**EXERCISES TO COMPLETE:**
1. According to the article on the Andromeda galaxy's double nucleus, how far is that galaxy from Earth?
2. Carry the article on the Andromeda galaxy's double nucleus forward from its final sentence.

The Andromeda galaxy is a barred spiral galaxy 2.5 million light-years from Earth. Otherwise known as Messier 31, it hosts a double nucleus, which is well-explained by a massive disk of apse-aligned stellar orbits about a supermassive black hole, a configuration astronomers call an eccentric nuclear disk. In a new paper published in the Astrophysical Journal Letters, a duo of University of Colorado Boulder astronomers proposes a new formation mechanism for such nuclear disks via the gravitational wave recoil kick of the central black hole.
Graphic showing the orbit of stars around a supermassive black hole before, left, and after, right, a gravitational kick. Image credit: Steven Burrows / JILA.
“When scientists first looked at the Andromeda galaxy, they were expecting to see a supermassive black hole surrounded by a relatively symmetric cluster of stars. Instead, they found this huge, elongated mass,” said Dr. Ann-Marie Madigan, senior author of the paper.
In the new study, Dr. Madigan and her colleague, Tatsuya Akiba, used computer simulations to track what happens when two supermassive black holes go crashing together.
Based on their calculations, the force generated by such a merger could bend and pull the orbits of stars near a galactic center, creating that telltale elongated pattern.

**DATA BLOCK:**
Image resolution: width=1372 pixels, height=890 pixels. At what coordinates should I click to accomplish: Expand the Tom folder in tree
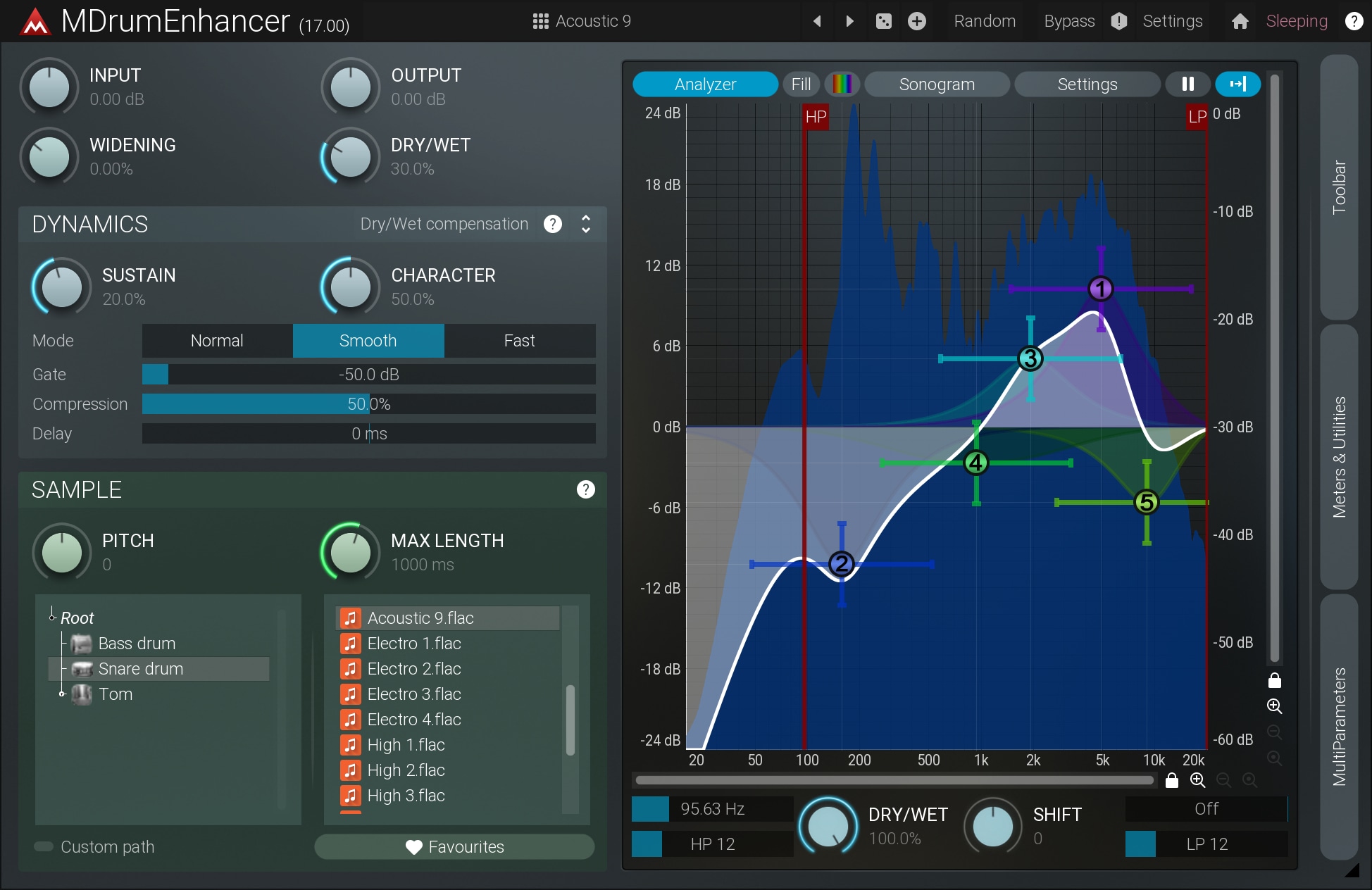[62, 694]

**WRITTEN ANSWERS:**
1. 2.5 million light-years.

2.
“When galaxies merge, their supermassive black holes are going to come together and eventually become a single black hole. We wanted to know: What are the consequences of that?” Akiba said.
“Mergers may play an important role in shaping these masses of stars. When galaxies collide, the black holes at the centers may begin to spin around each other, moving faster and faster until they eventually slam together.”
“In the process, they release huge pulses of gravitational waves. Those waves will carry momentum away from the remaining black hole, and you get a recoil, like the recoil of a gun.”
The astronomers wanted to know what such a recoil could do to the stars within one parsec (3.3 light-years) of a galaxy’s center.
They used computers to build models of fake galactic centers containing hundreds of stars — –then kicked the central black hole to simulate the recoil from gravitational waves.
“The gravitational waves produced by this kind of disastrous collision won’t affect the stars in a galaxy directly,” Dr. Madigan said.
“But the recoil will throw the remaining supermassive black hole back through space — –at speeds that can reach millions of miles per hour, not bad for a body with a mass millions or billions of times greater than that of Earth’s Sun.”
“If you’re a supermassive black hole, and you start moving at thousands of kilometers per second, you can actually escape the galaxy you’re living in.”
“When black holes don’t escape, however, we discovered they may pull on the orbits of the stars right around them, causing those orbits to stretch out.”
“The result winds up looking a lot like the shape we see at the center of Andromeda.”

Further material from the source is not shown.